The record thus does not demonstrate that the employees sought here have not been adequately represented. Therefore, the FOP has failed to establish that the RD failed to apply established law. [n5]
C. The RD Did Not Commit a Prejudicial Procedural Error
The FOP claims that the RD committed a "prejudicial procedural error concerning substantial factual matters[.]" Application at 1. As support, the FOP contends that the hearing officer "denied its motion to strike . . . documents" that should not have been admitted as evidence into the record." Id. at 8. We note that the FOP's claim that the RD "committed prejudicial procedural error concerning substantial factual matters" combines two separate grounds for review under § 2422.31(c) of our Regulations--the grounds that the RD "[c]ommitted a prejudicial procedural error;" and "[c]ommitted a clear and prejudicial error concerning a substantial factual matter." Id. at 1; 5 C.F.R. § 2422.31(c)(3)(ii) and (iii).

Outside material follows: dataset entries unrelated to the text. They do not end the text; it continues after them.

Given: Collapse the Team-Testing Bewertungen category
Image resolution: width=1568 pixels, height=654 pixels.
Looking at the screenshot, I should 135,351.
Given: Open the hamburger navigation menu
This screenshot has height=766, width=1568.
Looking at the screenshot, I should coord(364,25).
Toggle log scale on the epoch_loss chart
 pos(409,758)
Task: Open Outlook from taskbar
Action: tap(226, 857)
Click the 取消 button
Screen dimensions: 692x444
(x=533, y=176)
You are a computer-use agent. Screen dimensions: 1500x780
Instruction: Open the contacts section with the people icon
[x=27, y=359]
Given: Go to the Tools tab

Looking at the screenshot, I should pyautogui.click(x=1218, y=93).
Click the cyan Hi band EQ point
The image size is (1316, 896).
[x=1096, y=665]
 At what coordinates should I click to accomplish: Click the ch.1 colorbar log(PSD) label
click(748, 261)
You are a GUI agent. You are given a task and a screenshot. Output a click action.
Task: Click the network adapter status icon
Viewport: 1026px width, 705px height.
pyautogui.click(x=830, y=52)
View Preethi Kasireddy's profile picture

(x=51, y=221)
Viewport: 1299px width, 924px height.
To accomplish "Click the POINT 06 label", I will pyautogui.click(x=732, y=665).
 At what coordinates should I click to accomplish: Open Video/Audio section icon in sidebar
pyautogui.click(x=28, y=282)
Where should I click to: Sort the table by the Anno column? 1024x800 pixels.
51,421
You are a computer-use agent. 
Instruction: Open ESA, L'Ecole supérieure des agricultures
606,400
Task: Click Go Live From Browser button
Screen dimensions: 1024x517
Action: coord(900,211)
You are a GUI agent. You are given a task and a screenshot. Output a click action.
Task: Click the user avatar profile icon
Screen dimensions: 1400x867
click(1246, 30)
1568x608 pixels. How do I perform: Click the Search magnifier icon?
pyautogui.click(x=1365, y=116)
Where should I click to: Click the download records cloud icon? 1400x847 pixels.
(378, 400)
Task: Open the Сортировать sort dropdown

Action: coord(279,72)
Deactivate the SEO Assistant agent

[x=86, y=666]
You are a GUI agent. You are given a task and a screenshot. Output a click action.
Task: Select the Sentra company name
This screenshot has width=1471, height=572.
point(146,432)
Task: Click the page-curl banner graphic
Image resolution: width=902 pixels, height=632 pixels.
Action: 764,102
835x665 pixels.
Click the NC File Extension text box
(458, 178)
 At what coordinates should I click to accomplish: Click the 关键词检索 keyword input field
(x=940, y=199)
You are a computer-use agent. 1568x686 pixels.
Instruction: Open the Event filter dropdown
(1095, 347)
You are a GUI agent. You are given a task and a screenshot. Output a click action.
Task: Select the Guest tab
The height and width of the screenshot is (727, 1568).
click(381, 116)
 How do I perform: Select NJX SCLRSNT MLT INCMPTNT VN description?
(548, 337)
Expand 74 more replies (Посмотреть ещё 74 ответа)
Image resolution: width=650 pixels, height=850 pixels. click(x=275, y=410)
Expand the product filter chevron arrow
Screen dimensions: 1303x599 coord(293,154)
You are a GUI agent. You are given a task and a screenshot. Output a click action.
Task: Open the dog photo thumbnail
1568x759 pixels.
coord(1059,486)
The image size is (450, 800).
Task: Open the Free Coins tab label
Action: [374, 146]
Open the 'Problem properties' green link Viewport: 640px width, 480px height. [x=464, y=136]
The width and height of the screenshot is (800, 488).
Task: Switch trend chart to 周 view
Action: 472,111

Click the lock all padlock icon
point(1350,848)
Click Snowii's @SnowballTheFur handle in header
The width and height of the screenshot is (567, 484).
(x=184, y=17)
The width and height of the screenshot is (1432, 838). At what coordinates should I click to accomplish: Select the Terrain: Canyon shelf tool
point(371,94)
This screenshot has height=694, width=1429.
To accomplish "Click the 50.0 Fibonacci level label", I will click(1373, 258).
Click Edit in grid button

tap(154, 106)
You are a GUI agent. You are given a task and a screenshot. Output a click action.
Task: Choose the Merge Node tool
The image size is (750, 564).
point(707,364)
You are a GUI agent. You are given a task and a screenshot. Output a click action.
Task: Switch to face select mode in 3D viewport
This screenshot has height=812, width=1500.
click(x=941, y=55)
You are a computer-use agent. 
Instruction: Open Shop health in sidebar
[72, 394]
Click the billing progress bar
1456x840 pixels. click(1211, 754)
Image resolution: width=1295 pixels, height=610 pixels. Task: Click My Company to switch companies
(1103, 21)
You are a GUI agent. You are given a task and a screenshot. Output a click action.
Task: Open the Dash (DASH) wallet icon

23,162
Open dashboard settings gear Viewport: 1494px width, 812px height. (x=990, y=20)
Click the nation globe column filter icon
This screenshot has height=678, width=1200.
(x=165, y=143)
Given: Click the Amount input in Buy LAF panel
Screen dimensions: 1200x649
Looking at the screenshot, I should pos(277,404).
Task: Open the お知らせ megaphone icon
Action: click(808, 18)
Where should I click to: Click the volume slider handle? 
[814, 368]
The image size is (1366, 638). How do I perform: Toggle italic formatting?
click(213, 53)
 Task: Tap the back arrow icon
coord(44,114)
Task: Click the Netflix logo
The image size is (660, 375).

However, as the claim objects only to the Hearing Officer's procedural rulings, it will be resolved as an alleged procedural error under § 2422.31(c)(3)(ii) of our Regulations.
The RD affirmed the hearing officer's rulings, finding the rulings "free from prejudicial error[.]" RD's Decision at 2. Hearing officers are not bound by "[f]ormal rules of evidence" and have the authority to "take any action necessary to . . . conduct, continue, control, and regulate the hearing, including ruling on motions . . . ." 5 C.F.R. §§ 2422.18(b) and 2422.21(b). The FOP has not provided any evidence or argument indicating that the hearing officer erred in overruling the FOP's objections or motion. Moreover, the record reveals that the FOP, in its post-hearing brief, addressed the documents in dispute and provided specific reasons why the documents should not be admitted as well as why the documents were not relevant. See FOP's Post-Hearing Brief at 16-18.
In these circumstances, we find that the FOP has not demonstrated that the RD or the hearing officer committed a prejudicial procedural error. See, e.g., Social Security Administration, 60 FLRA 590, 592 (2005) (union did not demonstrate that hearing officer committed prejudicial procedural error by overruling "every single objection . . . union made") (citing United States Sec. & Exch. Comm'n, Wash., D.C., 56 FLRA 312, 318 (2000)) (hearing officer did not commit clear prejudicial error where officer had discretion to limit witness testimony and the agency failed to establish that the officer prejudiced the agency). Accordingly, review of the RD's decision is not warranted on the ground that the RD committed a prejudicial procedural error.
The application for review is denied.